An ocean under close surveillance
Too far from the coasts, too violent, too vast, the Southern Ocean remained absent from scientific expeditions for a long time until the 1990s, when climatologists and oceanographers realised the importance of this ocean and decided to expand their knowledge of the links between atmosphere and climate.
Major scientific advances were made possible when the oceanographic vessel Marion Dufresne was launched 29 years ago. The international WOCE (1990-1997) and SURVOSTRAL (since 1992) programmes gave scientists the first 3D view of a global ocean circulation centred around the Southern Ocean. Finally, it was the Argo network and the programmes dedicated to the Southern Ocean – in particular BONUS-GOODHOPE in 2008 – that revealed the very high spatial and temporal variability of this immense ocean.

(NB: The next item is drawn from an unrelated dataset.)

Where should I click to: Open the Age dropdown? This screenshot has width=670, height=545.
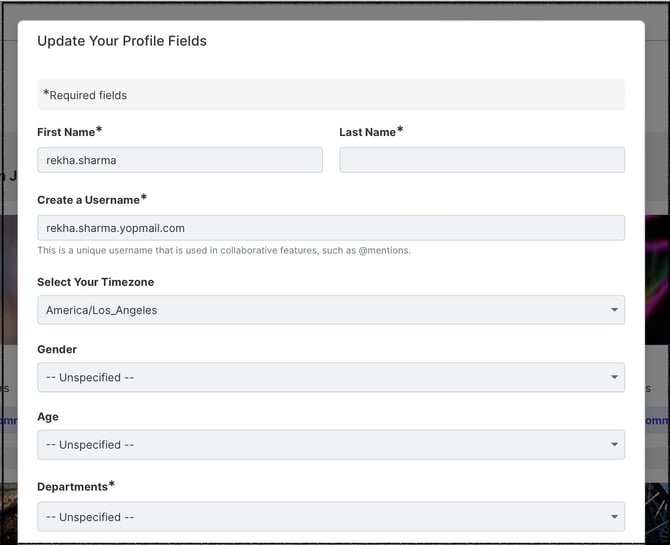pos(331,445)
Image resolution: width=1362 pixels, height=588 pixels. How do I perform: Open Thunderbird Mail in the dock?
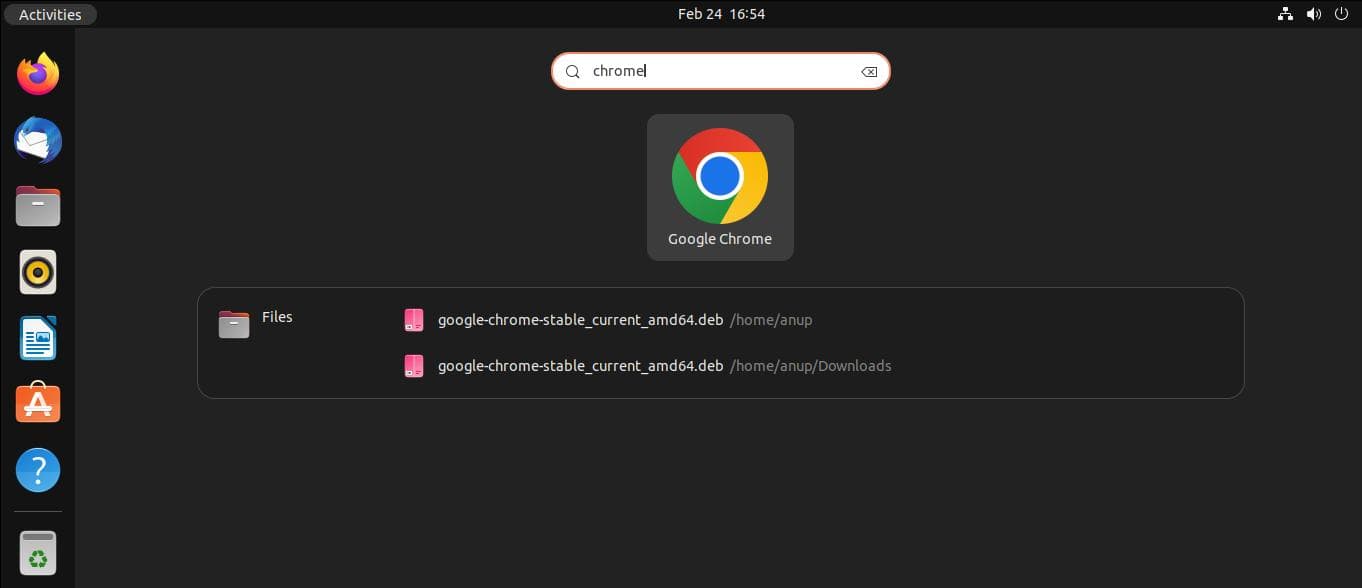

The results now confirm that almost three-quarters of the increase in global heat due to global warming is absorbed by the Southern Ocean and injected into its abysses. They also show that while a quarter of the carbon emitted into the atmosphere by human activities is absorbed by the world’s oceans, the majority is absorbed in the Southern Ocean.
The Southern Ocean therefore reigns as the master of ocean currents and acts as a driving force in the climate machine, moderating at the same time the climate disruption caused by human activities. It may be doing us a favour, but it is already suffering greatly from this excess heat: around Antarctica, the ocean depths are warming more rapidly than elsewhere; the waters are becoming more acidic, endangering some biodiversity; the expanses of pack ice are changing with the seasons; and the Antarctic polar ice cap is melting under the effect of these warm waters, becoming unstable and threatening coastal regions with a worrying rise in water levels.
There is now an urgent need to give scientists the means to continue their research efforts and gain a better understanding of this vast and still little-known ocean. It is also essential to protect the Southern Ocean in order to preserve its biodiversity and enable it to continue to play its major role in balancing the climate.